/ 12 May 2008

Cuba looks to golf to boost tourism

The only time Cuba’s Fidel Castro is known to have played golf was in 1961, in a stunt thumbing his nose at the United States.

Now that Fidel has handed over power to his brother, Raul, Communist Cuba is setting aside any ideological objections and is embracing golf, the most capitalist of sports.

Investors from Canada and Europe have proposed building gated communities with luxury hotels, villas and condos surrounding 18- and 36-hole golf courses near beach resorts across the Caribbean island.

Some of the projects, which include one by top British architect Norman Foster’s firm, have been on the drawing board for years and their backers are hoping Cuba’s new president, Raul Castro, will give them the green light to revive golf.

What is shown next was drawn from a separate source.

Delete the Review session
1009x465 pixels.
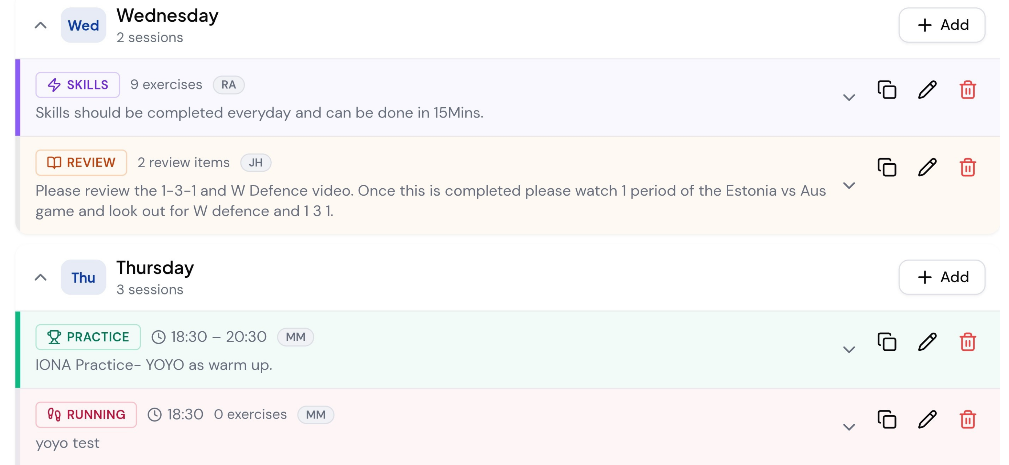(967, 167)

”Old-school objections to golf on ideological grounds have fallen away,” said Mark Entwistle, a former Canadian ambassador to Havana, who now consults to foreign companies planning to do business here.

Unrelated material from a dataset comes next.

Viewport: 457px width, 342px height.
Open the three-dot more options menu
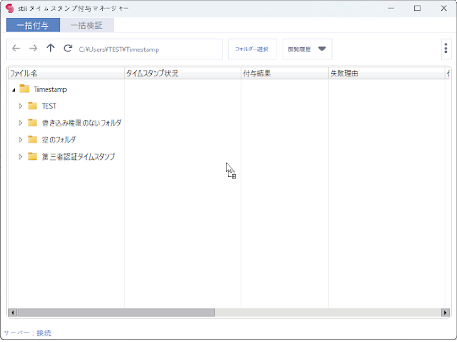[x=446, y=49]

”Golf is seen as important to develop a more sophisticated and repeat tourism beyond sun and sand,” said Entwistle, who is advising one of the golf community projects.

Since succeeding his brother, Fidel, in February, Cuba’s first new leader in almost half a century has set about lifting restrictions in the one-party socialist state, such as allowing Cubans to stay at hotels previously reserved for foreign tourists.

He does not appear to share his famous brother’s abhorrence for the bourgeois sport of golf. There are today at least 10 golf resort projects in the pipeline at various stages in the approval process, Entwistle said.

The only time Fidel Castro was seen armed with a putter instead of a gun was two years after seizing power in the revolution in 1959 that ousted United States-backed dictator Fulgencio Batista and changed Cuba from a Mafia playground into a Soviet ally.

That was in March 1961, one month before the disastrous landing by CIA-trained Cuban exiles at the Bay of Pigs. Tensions were running high between Havana and Washington, and Castro played golf with Ernesto ”Che” Guevara, wearing military fatigues and boots, as a publicity stunt.

Guerrilla icon Guevara at least knew how to play the game, having worked as a caddy as a boy in Cordoba, Argentina.

But the Colinas de Villareal golf course where the two revolutionaries played was soon turned into a military camp.

Havana’s elite Country Club was taken over and its fairways became the grounds of Cuba’s top arts and music school.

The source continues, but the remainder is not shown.